Poza tym takie numery robili amerykanie w Syrii, gdy ich ISIS dostawało ostre lanie od syryjskiej armii i Rosjan, czyżby kowboje chcieli na ten sam numer nabrac świat kolejny raz? 
Czego to się można dowiedzieć w artykule... iż ukraińskie służby przechwyciły rozmowę rosyjskich żołnierzy... eee... w jaki sposób ją przechwycili i co najlepsze, co mówili rosyjscy żołnierze, że sie cieszą że są celem tej prowokacji? 
No śmiech na sali.
A... i najlepsze, dlaczego Rosjanie według ukraińców robią tę prowokację? Cytuję: "W celu zakłócenia działań kontrofensywnych Sił Bezpieczeństwa i Obrony Ukrainy 27 maja 2023 roku" a to już jest kabaret, jak można zakłócić coś, czego nie ma? ukraińska kontrofensywa jest jak yeti, wszyscy o niej słyszeli, nikt jej nie widział, ile to juz dat było, po których już na pewno nastąpi miażdzący atak na pozycje Rosjan?
Nie zlicze.
Smaczku nadaje też oświadczenie głównego zarządu wywiadu ukrainy, iż "W komunikacie podkreślono, że ukraińskie siły w walce z Rosjanami stosują jedynie konwencjonalną broń"... czyżby? A import pocisków ze zubożonym uranem z Wielkiej Brytanii to co, kapiszony?!?

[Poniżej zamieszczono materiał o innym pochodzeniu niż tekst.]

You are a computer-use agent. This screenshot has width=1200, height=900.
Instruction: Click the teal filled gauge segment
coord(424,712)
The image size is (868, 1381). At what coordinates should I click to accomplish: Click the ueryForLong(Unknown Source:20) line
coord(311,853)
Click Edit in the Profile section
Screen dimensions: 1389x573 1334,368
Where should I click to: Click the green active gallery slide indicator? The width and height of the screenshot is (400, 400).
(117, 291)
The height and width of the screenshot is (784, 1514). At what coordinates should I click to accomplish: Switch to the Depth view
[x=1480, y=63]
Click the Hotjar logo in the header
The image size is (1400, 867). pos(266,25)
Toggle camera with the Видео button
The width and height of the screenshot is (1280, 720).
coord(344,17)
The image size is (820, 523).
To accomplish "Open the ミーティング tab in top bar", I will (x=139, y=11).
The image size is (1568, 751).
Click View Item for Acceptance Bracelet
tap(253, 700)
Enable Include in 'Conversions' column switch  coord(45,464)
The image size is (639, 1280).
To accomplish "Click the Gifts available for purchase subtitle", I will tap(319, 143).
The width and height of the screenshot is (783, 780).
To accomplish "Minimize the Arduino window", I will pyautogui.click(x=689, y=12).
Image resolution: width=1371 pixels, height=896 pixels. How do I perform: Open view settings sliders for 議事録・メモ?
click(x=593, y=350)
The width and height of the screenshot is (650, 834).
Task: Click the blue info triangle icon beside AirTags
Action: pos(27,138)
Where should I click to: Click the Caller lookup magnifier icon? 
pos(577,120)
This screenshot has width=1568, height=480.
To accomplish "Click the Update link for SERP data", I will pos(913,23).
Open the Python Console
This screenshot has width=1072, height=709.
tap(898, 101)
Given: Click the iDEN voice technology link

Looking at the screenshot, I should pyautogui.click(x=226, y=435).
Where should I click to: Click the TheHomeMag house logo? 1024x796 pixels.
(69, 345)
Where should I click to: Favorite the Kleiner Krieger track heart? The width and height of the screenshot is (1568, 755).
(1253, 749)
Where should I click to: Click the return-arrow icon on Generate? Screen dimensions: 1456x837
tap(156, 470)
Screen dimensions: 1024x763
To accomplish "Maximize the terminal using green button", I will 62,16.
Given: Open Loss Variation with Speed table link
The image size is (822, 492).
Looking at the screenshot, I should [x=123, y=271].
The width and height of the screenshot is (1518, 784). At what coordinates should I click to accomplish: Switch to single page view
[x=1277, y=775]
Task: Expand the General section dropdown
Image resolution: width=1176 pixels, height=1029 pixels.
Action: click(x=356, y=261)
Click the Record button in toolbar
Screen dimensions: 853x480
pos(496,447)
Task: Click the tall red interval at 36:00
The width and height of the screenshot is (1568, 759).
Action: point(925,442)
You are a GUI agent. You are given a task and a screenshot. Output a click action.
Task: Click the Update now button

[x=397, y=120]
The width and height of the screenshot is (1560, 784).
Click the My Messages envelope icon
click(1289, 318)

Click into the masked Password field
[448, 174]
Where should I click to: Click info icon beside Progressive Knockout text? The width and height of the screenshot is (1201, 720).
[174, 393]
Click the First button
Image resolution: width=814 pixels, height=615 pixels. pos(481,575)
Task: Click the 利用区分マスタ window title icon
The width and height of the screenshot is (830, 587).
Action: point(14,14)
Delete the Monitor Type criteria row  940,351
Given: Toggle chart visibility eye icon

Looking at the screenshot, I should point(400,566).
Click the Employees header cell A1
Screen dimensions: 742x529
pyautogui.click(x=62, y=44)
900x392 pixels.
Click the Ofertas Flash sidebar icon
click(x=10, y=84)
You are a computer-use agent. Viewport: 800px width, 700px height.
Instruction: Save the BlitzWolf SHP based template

I nasze medialne sprzedajne s.syny karmią takimi bajeczkami Polaków licząc, iż wielu to kupi, tak, jak ostrzeliwanie przez Rosjan elektrowni atomowej w Zaporożu, która od marca zeszłego roku jest w rękach... Rosjan. Więc według ukraińskiej propagandy Rosjanie sami siebie ostrzeliwują, przecież to gwałt na już nawet nie inteligencji czytającego ale na zdrowym rozsądku. Jak coś takiego można pisać i nie mieć odruchu wymiotnego na widok własnej twarzy?
Cóż... kolaboranci i zwykłe sprzedajne ku%%wy zawsze były we wszystkich systemach, w tym też.
W naszej polityce i mediach, nawet w nadmiarze.